Marie-Laure, 46 ans, Lausanne, 8 enfants entre 4 et 24 ans
«Nous avons eu 8 enfants répartis en deux séries de quatre. Les quatre premiers très rapprochés, puis pendant cinq ans nous n’en avons pas eu avant d’avoir les quatre suivants. Ça nous a permis d’expérimenter la parentalité à des âges différents. Les grands frères et sœurs jouaient avec les petits et l’ambiance était très différente pour eux et pour nous. Les grandes familles étaient pour nous un projet de vie, mais nous ne nous étions jamais projetés à en avoir autant. C’est devenu une envie au fur et à mesure que nos grands grandissaient. Je ne viens pas d’une famille nombreuse, mais du côté de mon mari oui, et ça a été un modèle pour moi. Ça me semblait avoir du sens de changer de paradigme et de tenter l’aventure.
Pendant un temps, j’ai donné l’école à la maison à mes enfants, non pas parce que j’aime particulièrement ça mais parce qu’on s’est retrouvés à la campagne. C’était un choix que j’ai apprécié. Dans les familles nombreuses, souvent, la maman fait le sacrifice de sa carrière, sinon ce n’est pas gérable. Mais c’est selon moi très important de savoir qui elle est et ce dont elle a besoin.
On a tiré le diable par la queue pendant de nombreuses années, mais nos projets d’entreprenariat ont fini par fonctionner et cela nous a permis d’offrir un cadre de vie plus agréable à nos enfants.»
4 questions à Jon Schmidt, psychologue thérapeute de famille à Lausanne
Est-ce que vous recevez beaucoup de familles nombreuses en consultation?
«Je reçois rarement des familles qui ont plus de trois enfants. Par contre, j’ai reçu pas mal de patients adultes issus de familles nombreuses dans des fratries de 4, 5 ou 6 qui ont eu des enfants à leur tour et qui questionnent leurs relations, leur dynamique familiale et leur place.»
C’est-à-dire?

— Lignes recensées —
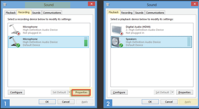Open Set Default dropdown arrow in Recording window

coord(69,92)
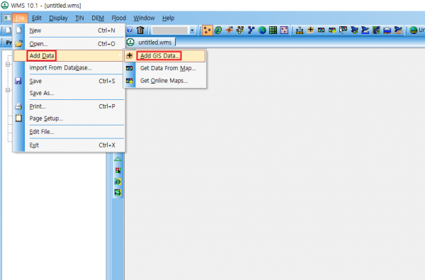425x280 pixels.
Task: Collapse the upper project tree node
Action: coord(8,65)
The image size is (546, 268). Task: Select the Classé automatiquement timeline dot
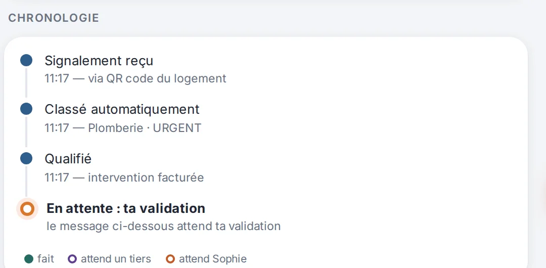point(26,109)
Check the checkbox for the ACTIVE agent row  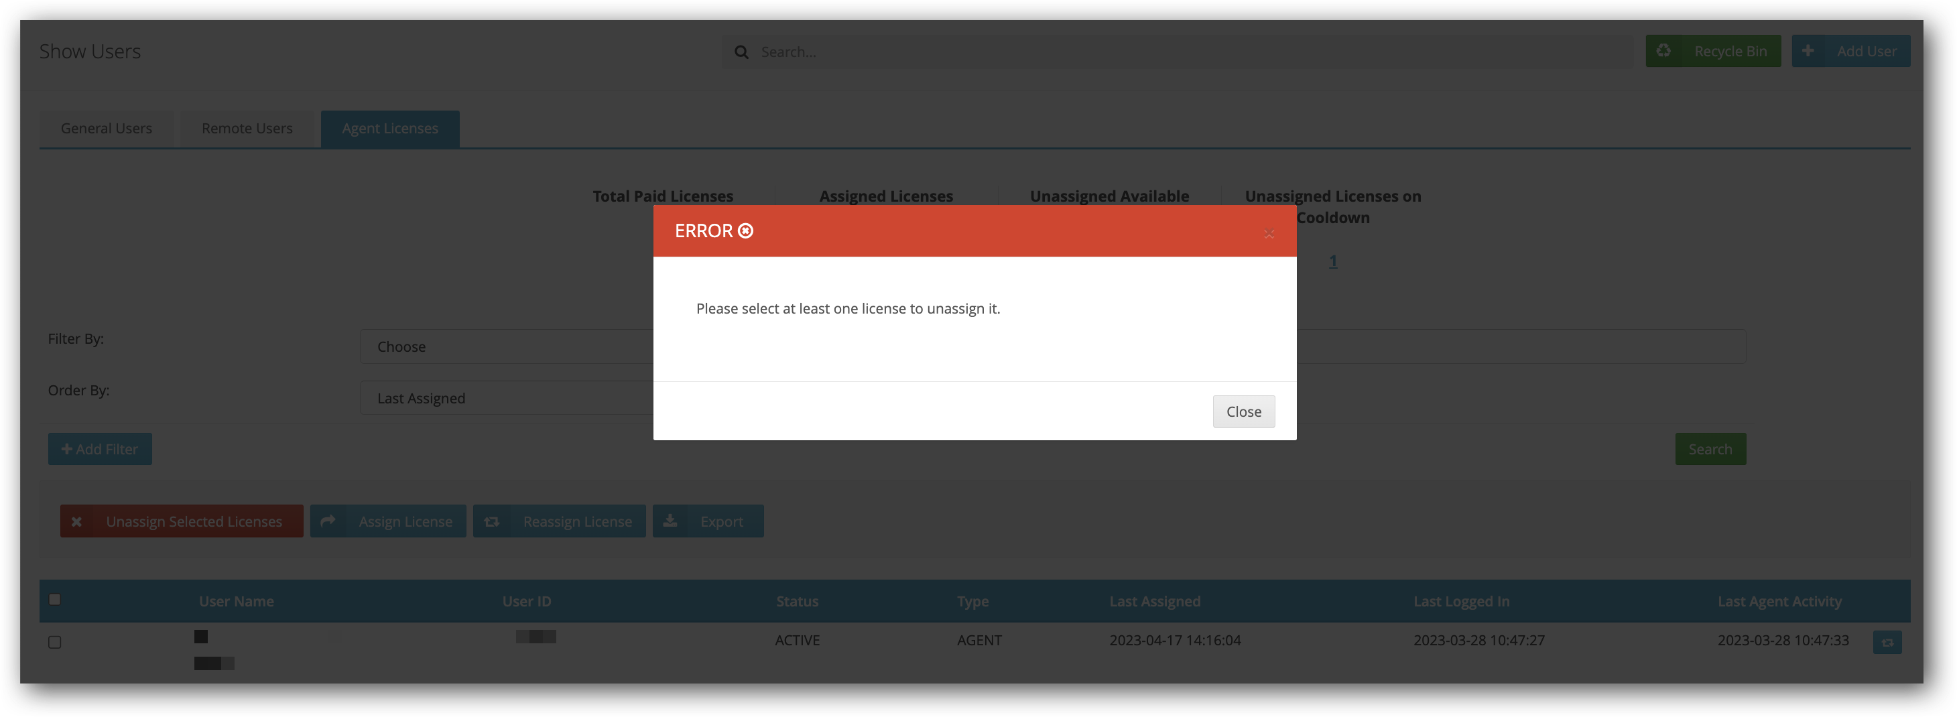point(55,642)
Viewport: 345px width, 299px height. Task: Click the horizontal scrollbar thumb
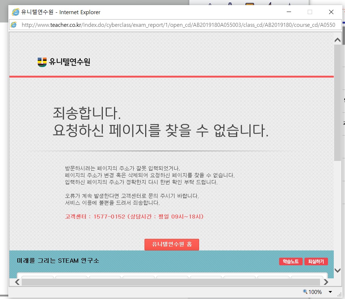tap(170, 282)
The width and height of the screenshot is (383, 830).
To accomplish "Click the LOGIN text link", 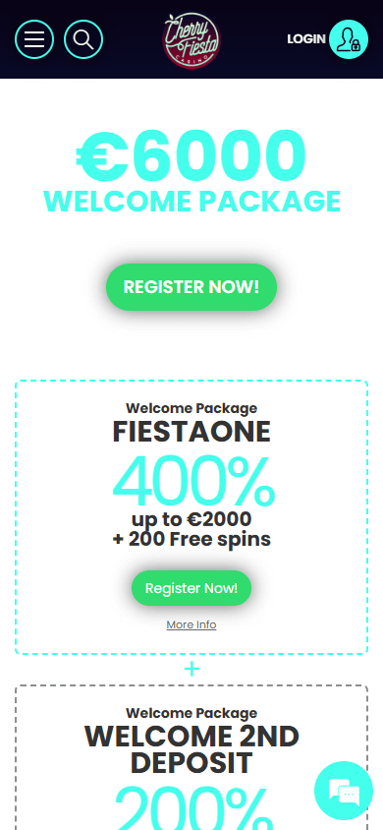I will [x=306, y=39].
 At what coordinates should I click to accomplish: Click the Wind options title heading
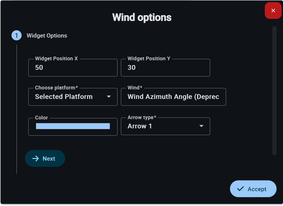(x=142, y=17)
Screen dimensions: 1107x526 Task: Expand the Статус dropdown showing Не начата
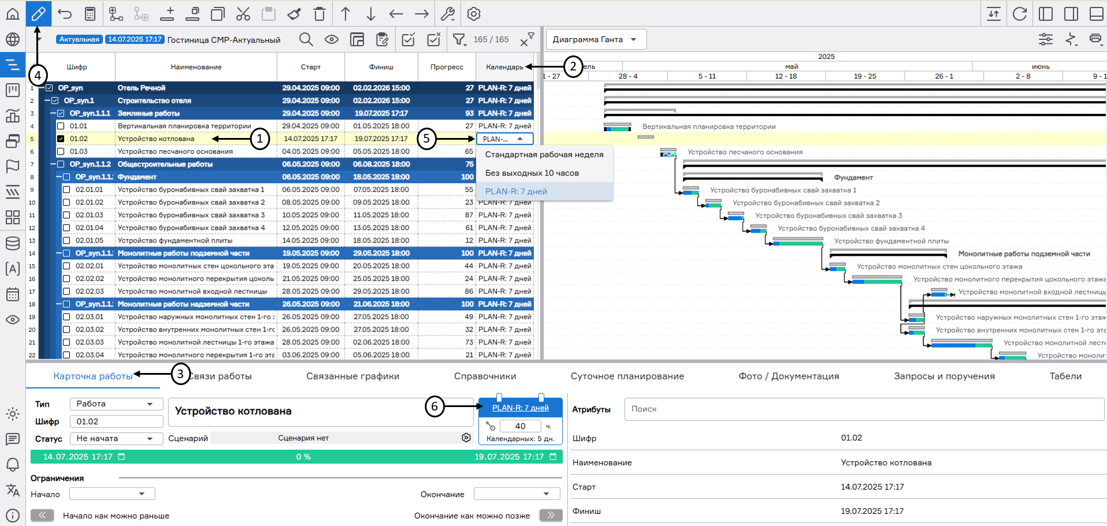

— Exercice proposé —
Indiquez, d'après le texte sur les familles nombreuses, pour quelle raison Marie-Laure a donné l'école à la maison à ses enfants.

— Réponse attendue —
Elle l'a fait parce que la famille s'était retrouvée à la campagne.